All parts of the plant contain poisonous terpenes that affect the central nervous system.  Once it has been brewed properly as a tea or is made into a homeopathic remedy it is safe to be taken internally. The homeopathic remedy is made from the tincture of the fresh whole plant.

Prior to its use as a homeopathic remedy Ledum had a history of  being applied topically as a mosquito repellent and as a treatment for lice.  You can still find it used as one of the ingredients of today's "natural" insect repellents. For those who are hypersensitive to insect bites, taking Ledum homeopathically right after getting bit, will prevent the bite from becoming infected.

Swedish lore has it that only the goat can eat the plant without becoming ill and appropriately enough the plant has a goat like smell.  To the human sense of smell, Ledum's is strongly aromatic and can bring on a headache similar to one from over dosing with narcotics.  The only insect attracted to Ledum Palustre is the bee.  If the honey is permeated with too much Ledum it will become bitter and can be toxic causing gastrointestinal upset and respiratory symptoms.
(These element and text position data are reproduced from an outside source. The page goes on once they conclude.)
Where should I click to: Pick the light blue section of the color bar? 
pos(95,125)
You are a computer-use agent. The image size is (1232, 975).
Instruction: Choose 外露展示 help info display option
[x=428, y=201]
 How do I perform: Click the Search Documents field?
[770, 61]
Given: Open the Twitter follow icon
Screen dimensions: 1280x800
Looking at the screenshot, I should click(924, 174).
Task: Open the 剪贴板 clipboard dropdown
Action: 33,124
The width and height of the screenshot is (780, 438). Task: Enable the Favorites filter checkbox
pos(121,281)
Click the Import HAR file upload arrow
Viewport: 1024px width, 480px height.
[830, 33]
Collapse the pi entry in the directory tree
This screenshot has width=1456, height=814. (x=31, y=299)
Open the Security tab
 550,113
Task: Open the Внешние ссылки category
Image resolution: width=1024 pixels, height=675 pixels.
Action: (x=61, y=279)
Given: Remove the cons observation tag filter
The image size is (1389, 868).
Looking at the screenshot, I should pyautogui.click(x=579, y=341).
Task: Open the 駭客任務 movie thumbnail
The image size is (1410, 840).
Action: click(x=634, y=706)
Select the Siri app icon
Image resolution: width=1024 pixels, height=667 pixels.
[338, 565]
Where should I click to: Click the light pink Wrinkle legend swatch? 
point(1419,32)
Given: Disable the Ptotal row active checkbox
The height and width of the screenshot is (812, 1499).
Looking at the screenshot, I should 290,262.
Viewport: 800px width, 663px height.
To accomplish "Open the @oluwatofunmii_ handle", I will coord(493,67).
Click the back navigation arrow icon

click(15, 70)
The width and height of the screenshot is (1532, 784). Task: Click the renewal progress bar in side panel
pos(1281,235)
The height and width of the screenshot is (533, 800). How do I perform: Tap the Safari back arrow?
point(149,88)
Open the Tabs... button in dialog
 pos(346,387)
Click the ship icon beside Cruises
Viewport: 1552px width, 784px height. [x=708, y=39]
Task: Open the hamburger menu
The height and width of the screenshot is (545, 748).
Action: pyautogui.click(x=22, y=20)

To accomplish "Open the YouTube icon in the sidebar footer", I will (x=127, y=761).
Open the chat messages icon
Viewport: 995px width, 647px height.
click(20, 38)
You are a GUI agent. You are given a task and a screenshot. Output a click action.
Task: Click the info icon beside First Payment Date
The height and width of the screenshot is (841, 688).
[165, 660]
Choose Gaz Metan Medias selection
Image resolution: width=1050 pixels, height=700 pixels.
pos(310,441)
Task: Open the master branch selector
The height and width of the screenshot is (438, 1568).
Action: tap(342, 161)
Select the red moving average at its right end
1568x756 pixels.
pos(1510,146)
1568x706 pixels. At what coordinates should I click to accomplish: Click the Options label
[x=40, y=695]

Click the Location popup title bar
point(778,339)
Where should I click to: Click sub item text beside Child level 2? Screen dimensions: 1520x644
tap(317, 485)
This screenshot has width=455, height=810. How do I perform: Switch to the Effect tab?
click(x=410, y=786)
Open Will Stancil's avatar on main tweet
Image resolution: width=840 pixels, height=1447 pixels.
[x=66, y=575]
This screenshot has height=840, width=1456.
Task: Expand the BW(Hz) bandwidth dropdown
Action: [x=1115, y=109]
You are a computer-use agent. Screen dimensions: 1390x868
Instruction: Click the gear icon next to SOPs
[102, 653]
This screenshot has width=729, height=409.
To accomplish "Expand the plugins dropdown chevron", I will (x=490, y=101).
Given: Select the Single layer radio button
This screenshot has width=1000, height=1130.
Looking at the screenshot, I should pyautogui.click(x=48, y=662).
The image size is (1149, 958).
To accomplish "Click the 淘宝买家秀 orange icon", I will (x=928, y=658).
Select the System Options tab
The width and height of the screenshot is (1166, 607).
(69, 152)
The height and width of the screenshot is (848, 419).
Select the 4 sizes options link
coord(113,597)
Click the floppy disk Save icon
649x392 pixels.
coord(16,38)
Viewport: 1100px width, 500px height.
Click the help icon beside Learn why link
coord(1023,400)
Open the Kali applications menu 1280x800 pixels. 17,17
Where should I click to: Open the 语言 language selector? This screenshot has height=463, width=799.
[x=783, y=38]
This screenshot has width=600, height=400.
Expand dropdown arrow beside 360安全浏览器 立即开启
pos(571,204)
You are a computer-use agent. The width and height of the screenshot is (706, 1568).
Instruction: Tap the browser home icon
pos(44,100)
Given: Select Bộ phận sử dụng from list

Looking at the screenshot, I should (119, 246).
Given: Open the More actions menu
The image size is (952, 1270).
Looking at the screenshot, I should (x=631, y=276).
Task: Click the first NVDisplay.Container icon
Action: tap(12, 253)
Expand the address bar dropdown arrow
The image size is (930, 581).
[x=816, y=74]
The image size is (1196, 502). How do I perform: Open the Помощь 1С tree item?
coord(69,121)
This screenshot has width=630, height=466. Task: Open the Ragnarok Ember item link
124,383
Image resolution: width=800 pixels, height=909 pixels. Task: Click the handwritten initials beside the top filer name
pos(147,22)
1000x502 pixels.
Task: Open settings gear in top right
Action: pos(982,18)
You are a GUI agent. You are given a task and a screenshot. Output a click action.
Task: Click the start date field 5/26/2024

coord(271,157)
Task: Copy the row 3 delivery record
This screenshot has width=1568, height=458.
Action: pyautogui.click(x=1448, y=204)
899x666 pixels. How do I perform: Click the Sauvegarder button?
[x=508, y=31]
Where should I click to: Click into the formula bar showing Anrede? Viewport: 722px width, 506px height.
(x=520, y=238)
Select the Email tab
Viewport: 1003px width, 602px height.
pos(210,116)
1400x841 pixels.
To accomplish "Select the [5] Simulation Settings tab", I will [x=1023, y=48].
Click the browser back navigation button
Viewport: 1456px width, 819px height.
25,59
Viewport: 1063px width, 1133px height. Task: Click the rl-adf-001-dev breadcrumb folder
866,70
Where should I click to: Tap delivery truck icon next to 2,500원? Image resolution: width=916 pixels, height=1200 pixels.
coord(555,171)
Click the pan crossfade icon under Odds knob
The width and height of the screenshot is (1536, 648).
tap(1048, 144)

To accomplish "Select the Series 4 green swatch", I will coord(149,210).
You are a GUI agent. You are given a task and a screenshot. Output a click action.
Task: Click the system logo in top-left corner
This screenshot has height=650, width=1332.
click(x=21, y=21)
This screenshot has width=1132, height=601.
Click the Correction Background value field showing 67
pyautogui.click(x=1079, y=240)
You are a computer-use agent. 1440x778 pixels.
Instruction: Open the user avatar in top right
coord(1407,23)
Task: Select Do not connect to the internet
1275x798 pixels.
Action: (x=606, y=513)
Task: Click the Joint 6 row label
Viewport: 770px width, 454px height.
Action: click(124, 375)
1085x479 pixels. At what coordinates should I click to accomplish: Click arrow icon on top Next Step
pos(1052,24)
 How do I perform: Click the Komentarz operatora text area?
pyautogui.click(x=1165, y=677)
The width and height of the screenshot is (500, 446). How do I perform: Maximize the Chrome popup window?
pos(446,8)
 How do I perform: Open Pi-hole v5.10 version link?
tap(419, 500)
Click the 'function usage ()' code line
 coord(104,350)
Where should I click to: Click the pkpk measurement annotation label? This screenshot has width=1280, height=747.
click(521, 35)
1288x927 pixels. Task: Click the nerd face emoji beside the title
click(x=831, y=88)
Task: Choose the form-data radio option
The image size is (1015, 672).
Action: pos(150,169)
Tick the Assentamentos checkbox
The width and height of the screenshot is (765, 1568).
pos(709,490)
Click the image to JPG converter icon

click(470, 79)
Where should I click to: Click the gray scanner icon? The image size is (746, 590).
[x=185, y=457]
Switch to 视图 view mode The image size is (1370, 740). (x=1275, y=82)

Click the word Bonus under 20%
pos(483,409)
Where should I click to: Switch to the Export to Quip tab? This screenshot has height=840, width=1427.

The site of injuries requiring Ledum feels cold and has a deep black and blue hue occurring after trauma to the soft tissue.  Even though the area around the injury is cold, it feels much better from applications of cold compresses, ice etc, whereas applications of heat aggravate the pain.

Ledum is the number one remedy called for after a blow to the eye resulting in a black eye and or a bloodshot eye.  It is known to work better than two other homeopathic remedies, Arnica or Hamamelis, which are often over prescribed for this kind of injury.  Instead of applying a raw steak to a black eye, ala movies about boxing, and risk getting infected with E. Coli, reach for the Ledum.

Ledum is also "the" remedy for healing puncture wounds, a category which includes insect and animal bites.  It will heal the wound from the inside out, whereas applying a topical medication that would heal the outer skin first, could seal in bacteria that could promote infection.

The pains associated with Ledum type bruises are: sticking, tearing, throbbing and are worse from movement and from being covered.

As mentioned in an earlier article, Ledum is particularly good for sprains when the joints are swollen, cold and numb, or when cold applications do not offer relief and often aggravate the situation.

© Lynn Cremona 2012, all rights reserved.

The information on this Web site is designed for educational purposes only. It is not intended to be a substitute for informed medical advice or care.